Unrestricted Access Controls
One of the biggest mistakes in cloud security configuration is to not take identity and access management seriously. It doesn’t matter who it is, or what their seniority is. For every person that has unrestricted access to a given system, the possibility of a breach goes up, because all it takes is one person to click on the wrong email attachment or reuse the same password across multiple sites to compromise an entire company.
Always follow the principle of least privilege. Every user with access to a production system is a potential attack vector, so it is in everyone’s best interest to only have access to what they need, and nothing more.
Next to social engineering, unpatched vulnerabilities are one of the most common causes of critical security incidents. While keeping systems across an entire organization secure can be a daunting task, the same can’t be said for cloud configurations. Thanks to automated configuration management tools, it is possible to apply security patches within minutes of their release.

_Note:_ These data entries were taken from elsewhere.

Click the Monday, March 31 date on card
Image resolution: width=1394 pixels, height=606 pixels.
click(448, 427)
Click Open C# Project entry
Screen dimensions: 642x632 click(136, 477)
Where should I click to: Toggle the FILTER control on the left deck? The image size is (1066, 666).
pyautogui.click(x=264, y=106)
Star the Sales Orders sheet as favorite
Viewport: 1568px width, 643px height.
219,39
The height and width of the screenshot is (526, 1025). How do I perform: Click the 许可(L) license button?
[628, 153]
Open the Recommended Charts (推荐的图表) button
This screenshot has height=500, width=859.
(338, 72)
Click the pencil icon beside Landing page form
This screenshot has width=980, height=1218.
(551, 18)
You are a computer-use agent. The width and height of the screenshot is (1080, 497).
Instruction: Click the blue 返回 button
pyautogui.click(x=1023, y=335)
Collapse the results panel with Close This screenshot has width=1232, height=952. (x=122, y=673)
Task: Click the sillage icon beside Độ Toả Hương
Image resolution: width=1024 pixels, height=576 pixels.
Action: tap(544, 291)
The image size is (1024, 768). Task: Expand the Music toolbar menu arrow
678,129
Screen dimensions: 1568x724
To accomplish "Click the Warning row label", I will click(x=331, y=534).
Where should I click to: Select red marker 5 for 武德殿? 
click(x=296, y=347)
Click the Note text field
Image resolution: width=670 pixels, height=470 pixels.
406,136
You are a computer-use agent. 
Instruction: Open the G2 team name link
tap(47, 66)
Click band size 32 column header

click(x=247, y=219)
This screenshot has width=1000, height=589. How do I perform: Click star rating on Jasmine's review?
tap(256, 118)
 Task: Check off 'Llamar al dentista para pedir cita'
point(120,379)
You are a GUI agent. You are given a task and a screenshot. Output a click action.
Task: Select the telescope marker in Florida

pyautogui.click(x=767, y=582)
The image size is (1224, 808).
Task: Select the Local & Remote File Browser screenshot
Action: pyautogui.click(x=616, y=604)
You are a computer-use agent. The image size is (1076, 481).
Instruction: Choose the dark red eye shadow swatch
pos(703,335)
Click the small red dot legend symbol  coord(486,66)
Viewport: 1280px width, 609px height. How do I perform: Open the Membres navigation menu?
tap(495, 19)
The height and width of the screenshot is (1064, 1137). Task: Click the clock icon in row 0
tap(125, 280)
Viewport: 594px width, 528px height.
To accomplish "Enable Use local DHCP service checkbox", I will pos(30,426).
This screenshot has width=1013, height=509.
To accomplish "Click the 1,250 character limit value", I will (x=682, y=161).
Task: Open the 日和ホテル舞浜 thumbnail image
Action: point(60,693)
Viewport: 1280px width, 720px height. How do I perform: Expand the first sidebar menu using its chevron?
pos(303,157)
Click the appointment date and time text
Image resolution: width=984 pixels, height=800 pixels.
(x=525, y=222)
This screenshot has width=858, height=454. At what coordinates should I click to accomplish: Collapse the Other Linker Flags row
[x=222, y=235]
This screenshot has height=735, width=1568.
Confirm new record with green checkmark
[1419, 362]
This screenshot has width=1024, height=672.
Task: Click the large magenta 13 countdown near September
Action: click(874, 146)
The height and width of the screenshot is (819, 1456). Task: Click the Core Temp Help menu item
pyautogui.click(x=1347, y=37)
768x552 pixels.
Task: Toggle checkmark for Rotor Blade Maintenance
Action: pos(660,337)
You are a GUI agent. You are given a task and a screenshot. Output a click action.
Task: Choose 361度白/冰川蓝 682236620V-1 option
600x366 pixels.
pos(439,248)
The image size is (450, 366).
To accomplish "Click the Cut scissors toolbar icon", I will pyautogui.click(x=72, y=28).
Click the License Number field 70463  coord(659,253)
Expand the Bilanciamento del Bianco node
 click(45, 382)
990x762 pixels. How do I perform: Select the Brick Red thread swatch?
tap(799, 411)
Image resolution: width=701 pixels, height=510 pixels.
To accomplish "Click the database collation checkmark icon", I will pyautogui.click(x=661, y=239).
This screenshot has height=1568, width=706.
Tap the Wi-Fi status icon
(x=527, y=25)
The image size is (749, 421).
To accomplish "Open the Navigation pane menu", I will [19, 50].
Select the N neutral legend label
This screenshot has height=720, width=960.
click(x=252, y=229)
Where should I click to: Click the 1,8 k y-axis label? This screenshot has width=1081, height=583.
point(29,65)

Most cloud environments require secrets to run. Passwords, API keys, access tokens… no matter what it is, you need to store it securely. While storing this configuration information in plain text isn’t necessarily an external vulnerability, it can drastically expand the impact and scope of a breach. As Gandalf the Grey said, “keep it secret, keep it safe.”
Mitigating Cloud Misconfigurations
While Infrastructure as Code is an excellent solution for maintaining consistent and repeatable cloud configurations, what makes it particularly useful is how defensive it is despite the potential for misconfigurations. Just like any other code-based project, the code that is used to define infrastructure configurations can be analyzed and scanned for vulnerabilities, misconfigurations, and other best practices long before the changes reach a production environment.
By shifting left to integrate guardrails into the continuous integration pipeline, security teams can protect the organization against configuration mistakes early in the development process. Whether it is ensuring that logging is enabled, default values are explicitly accepted or replaced, access controls are as minimal as possible, package versions are the latest available, or even that API keys aren’t written directly into the configuration recipes, this type of automation can go a long way towards eliminating simple mistakes that can have big consequences.
How Misconfigurations Affect You
In even the best circumstances, a security breach can mean the death of a company; but a security breach caused (or exacerbated) by a misconfigured cloud infrastructure can be particularly harmful. Beyond the damage to the brand and the loss of customer trust (and the customers themselves), it opens the company up to potential liabilities and regulatory fines.
When it comes down to it, customers expect companies to take the responsibility of data stewardship seriously, and that means making a clear and conscious effort to configure a cloud environment that keeps their data safe and secure. Just like ignorance of the law is no excuse for breaking the law, neither is ignorance of cloud configuration best practices an excuse for failing to properly maintain and secure a cloud environment.